Closed marcoesposito1988 closed 7 years ago

marcoesposito1988 commented 9 years ago

This pull request contains:

The current status is a precision in estimating external torques around +/-1.5Nm, with no tool attached to the robot. In other words, the maximum torque that is estimated for the robot with nothing attached in various positions is +/-1.5Nm. This should be a good starting point, since the internal torque estimation of the Kuka controller also has a comparable precision.

marcoesposito1988 commented 9 years ago

Added (not working yet) estimation of cartesian wrench on end effector based on the estimated external torque and the jacobian.

This should theoretically work, but does not (yet). The reason may be that the dynamic model is still totally wrong, and even if the estimated external torques look good, they lead to totally faulty computations.

carlosjoserg commented 8 years ago

@marcoesposito1988 how are you doing with this?

marcoesposito1988 commented 8 years ago

@carlosjoserg: apparently getting closer.
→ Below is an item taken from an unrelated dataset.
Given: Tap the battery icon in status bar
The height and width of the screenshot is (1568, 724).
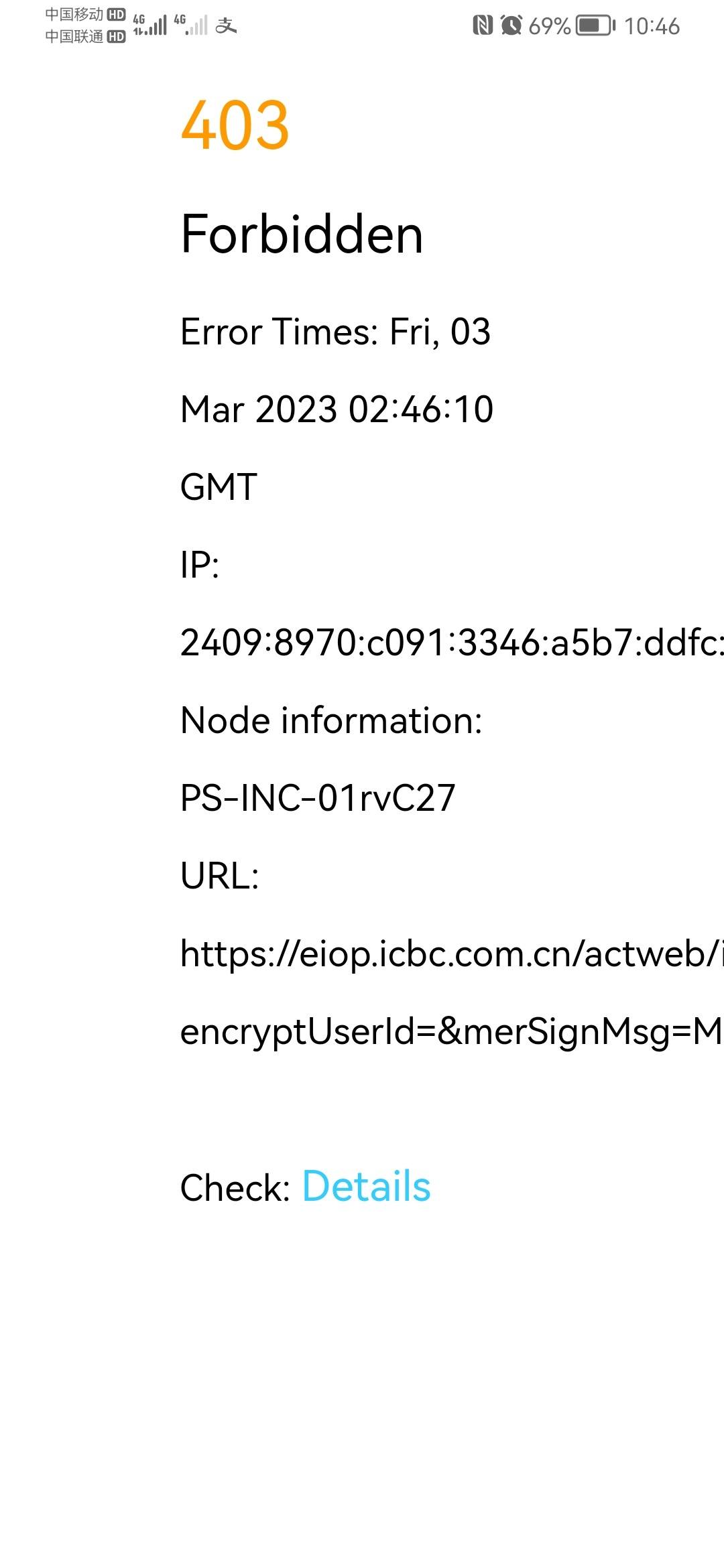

I am playing with weights to test the force estimation, and the results are less absurd after the last commit.

I am trying to understand if there is still a systematic error, and if this can be removed. Of course the dynamic model is just a guess, so there could be endless improving on that side. But I hope that the maths and the code are right.

marcoesposito1988 commented 8 years ago

@carlosjoserg: from these preliminary tests (done by attaching a ~1Kg mass with a rope) I get quite consistent results.. at least, as consistent as they can be given a ~1N noise on each joint. In particular the noise of the first joints is multiplied by the length of the arm, so this can have a very big impact on the performance.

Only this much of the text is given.